Ford kembali menjadi sorotan setelah mengumumkan recall besar yang mencakup 262.300 unit kendaraan di Amerika Serikat. Penarikan ini menambah daftar panjang masalah kualitas yang dihadapi pabrikan asal AS tersebut dan berpotensi memengaruhi kepercayaan konsumen.
Masalah utama berpusat pada kendaraan yang kehilangan fungsi fitur keselamatan penting saat modul pemrosesan gambar mengalami reset. Dalam kondisi tertentu, kamera belakang, sistem pencegah tabrakan, lane keeping assist, hingga blind spot monitoring dapat berhenti bekerja, sehingga risiko berkendara ikut meningkat.
Recall terbesar menyangkut ratusan ribu unit SUV mewah dan SUV keluarga
Recall paling besar mencakup 254.640 unit kendaraan, termasuk Lincoln Navigator produksi 2022–2025, Lincoln Nautilus 2024–2025, Lincoln Aviator, serta Ford Explorer 2025. Ford menjelaskan bahwa gangguan muncul pada modul pemrosesan gambar yang bisa berubah tidak stabil saat menerima beban kerja tinggi.
National Highway Traffic Safety Administration atau NHTSA menyebut masalah ini terjadi ketika sistem harus melacak banyak objek di jalan, terutama di lalu lintas padat. Kondisi itu memicu reset berulang yang membuat fungsi keselamatan hilang secara terus-menerus.
Ford sebelumnya sudah menemukan indikasi gangguan ini pada 2025 dan sempat menilai risikonya tidak terlalu serius. Namun setelah berkoordinasi dengan regulator keselamatan di AS, perusahaan akhirnya setuju melakukan recall karena potensi dampaknya terhadap keselamatan dinilai tidak bisa diabaikan.
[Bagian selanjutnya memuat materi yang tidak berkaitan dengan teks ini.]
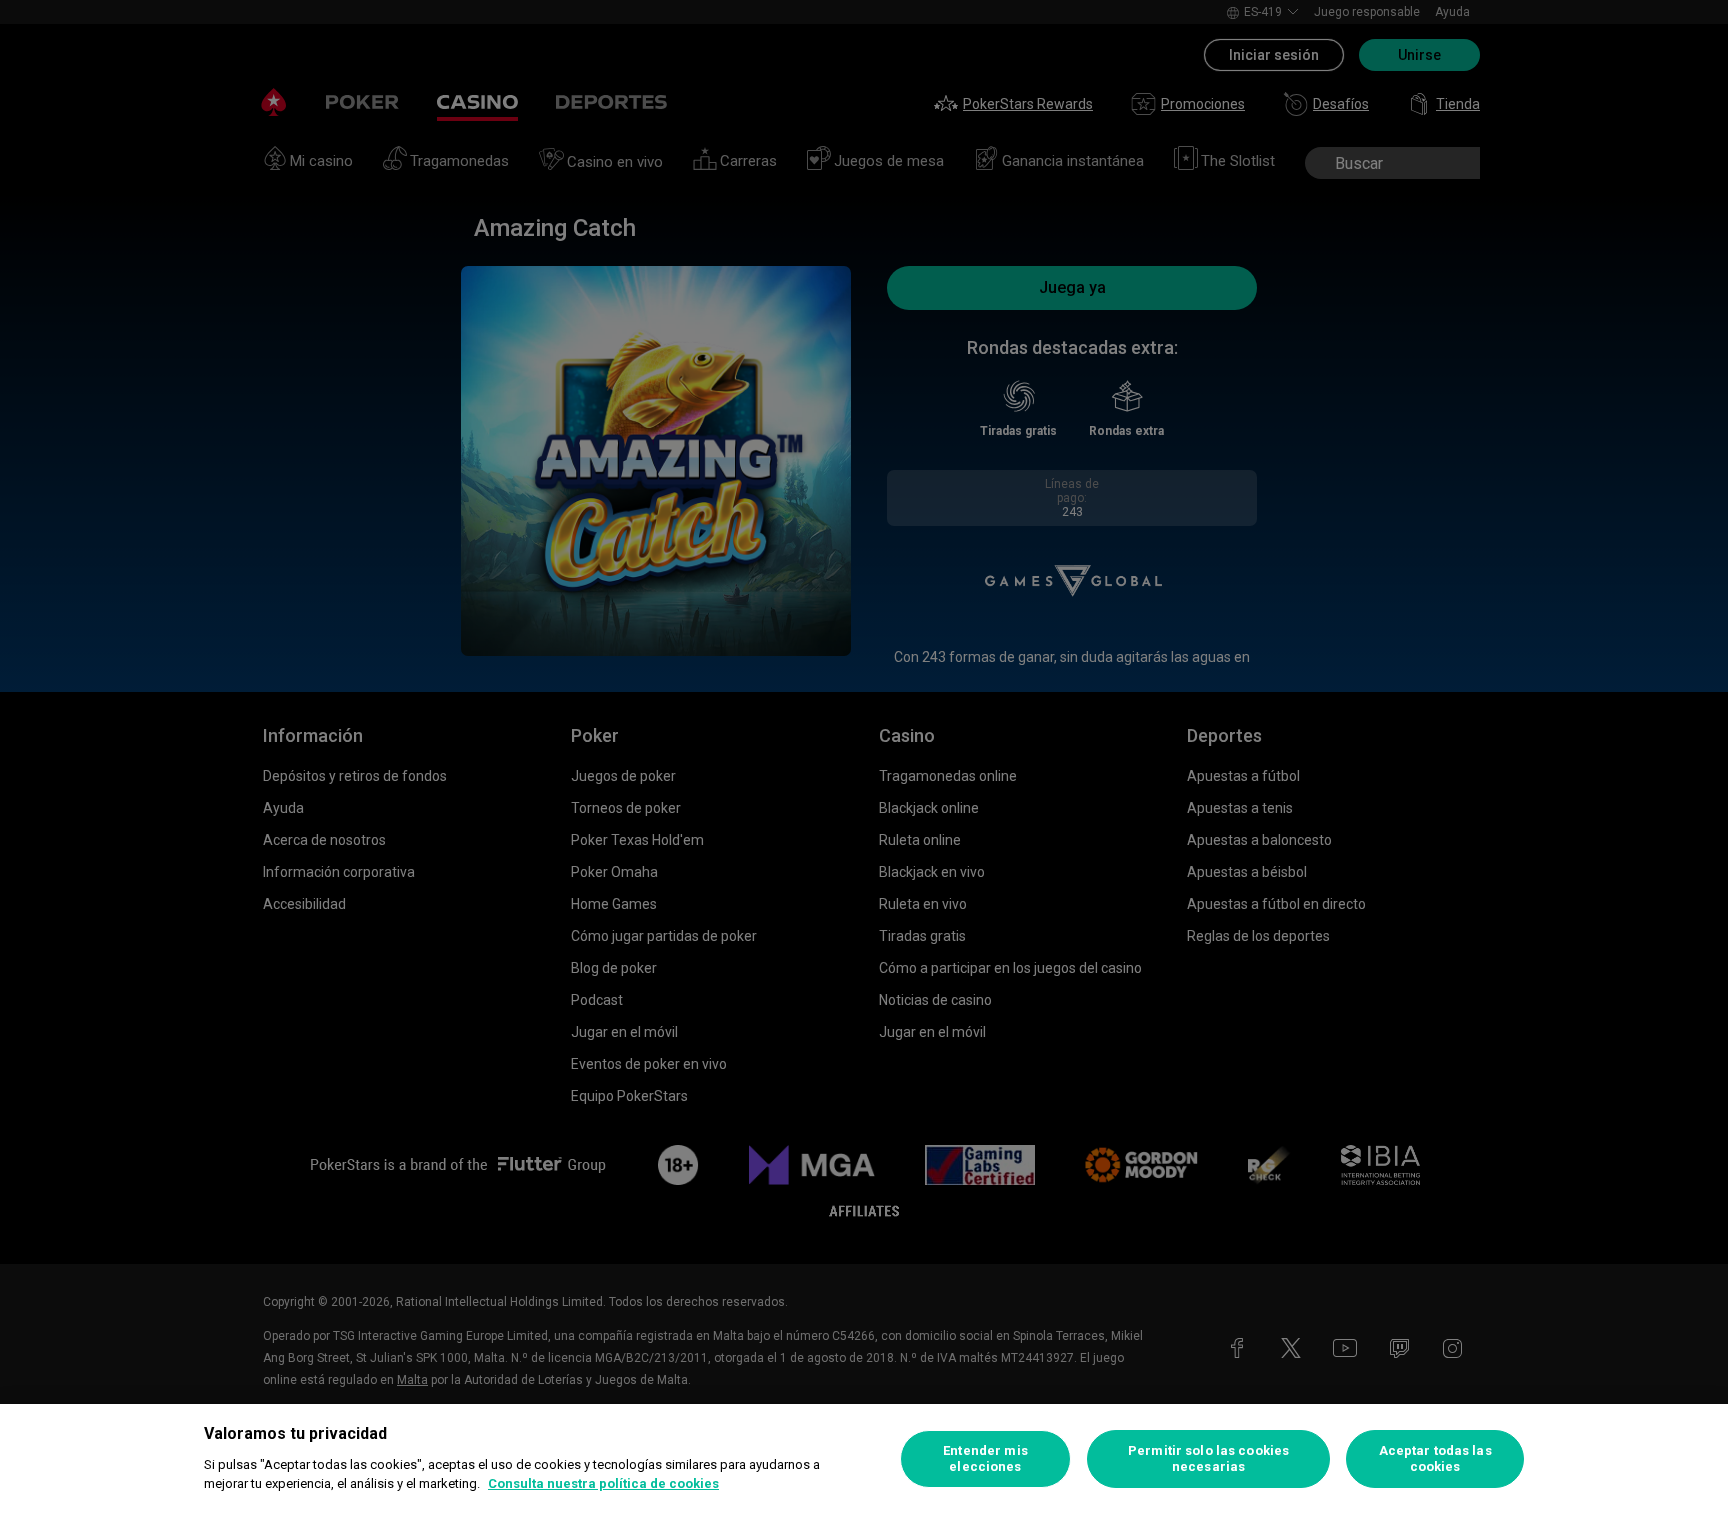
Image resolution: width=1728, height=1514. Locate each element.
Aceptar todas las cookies (1435, 1458)
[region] (864, 1459)
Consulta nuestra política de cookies (603, 1483)
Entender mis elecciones (985, 1458)
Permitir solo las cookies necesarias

Perbaikan dilakukan lewat dealer dan pembaruan OTA
Ford menyatakan perbaikan untuk unit yang terdampak akan dilakukan melalui pembaruan perangkat lunak pada modul terkait. Proses itu bisa dilakukan di dealer maupun lewat over-the-air atau OTA, sehingga sebagian pemilik kendaraan tidak perlu datang langsung jika sistem mobil memungkinkan pembaruan jarak jauh.
Langkah ini menjadi penting karena gangguan yang terjadi bersifat berulang dan dapat membuat pengemudi kehilangan bantuan visual maupun peringatan keselamatan saat berkendara. Dalam kendaraan modern, kegagalan sistem semacam ini dianggap serius karena banyak fitur dasar kini bergantung pada perangkat lunak.
Tiga recall lain ikut menambah tekanan pada Ford
Selain recall utama itu, Ford juga menarik 7.105 unit truk Seri F yang sebelumnya telah diperbaiki tetapi ternyata memakai perangkat lunak yang tidak tepat. Model yang terdampak meliputi F-250, F-350, F-450, F-550 produksi 2020–2022, F-600 produksi 2021–2022, serta F-750 produksi 2022.
Kasus tersebut merupakan lanjutan dari recall sebelumnya yang mencakup 295.449 kendaraan terkait endapan biodiesel pada pompa bahan bakar bertekanan tinggi. Ford menyebut pembaruan perangkat lunak sebenarnya dimaksudkan untuk memperbaiki pendinginan dan mencegah endapan, tetapi implementasinya keliru pada sebagian unit.
Tidak berhenti di situ, recall ketiga menyasar 561 unit Ford Explorer dan Lincoln Aviator model 2020–2026. Masalahnya terletak pada baut sabuk pengaman baris kedua yang berpotensi tidak terpasang dengan benar, sehingga menimbulkan risiko tambahan bagi penumpang.
Daftar model Ford yang terdampak recall
- Lincoln Navigator 2022–2025
- Lincoln Nautilus 2024–2025
- Lincoln Aviator 2020–2026
- Ford Explorer 2025 dan 2020–2026
- F-250, F-350, F-450, F-550 2020–2022
- F-600 2021–2022
- F-750 2022
Untuk kasus sabuk pengaman, dealer akan memeriksa, mengencangkan, atau mengganti komponen yang bermasalah. Totalnya, Ford menghadapi serangkaian recall yang menyoroti tantangan besar pada kualitas produksi, perangkat lunak kendaraan, dan sistem keselamatan di era mobil yang semakin terhubung.
Carscoops mencatat total recall Ford sepanjang tahun ini telah mencapai 24 kasus, atau sekitar tiga kali lebih banyak dibanding beberapa pabrikan besar lain di pasar AS seperti General Motors, Stellantis, Kia, Nissan, Volkswagen, dan Volvo. Angka itu membuat Ford berada di bawah tekanan besar untuk memulihkan reputasi dan memastikan kendaraan yang beredar benar-benar aman digunakan.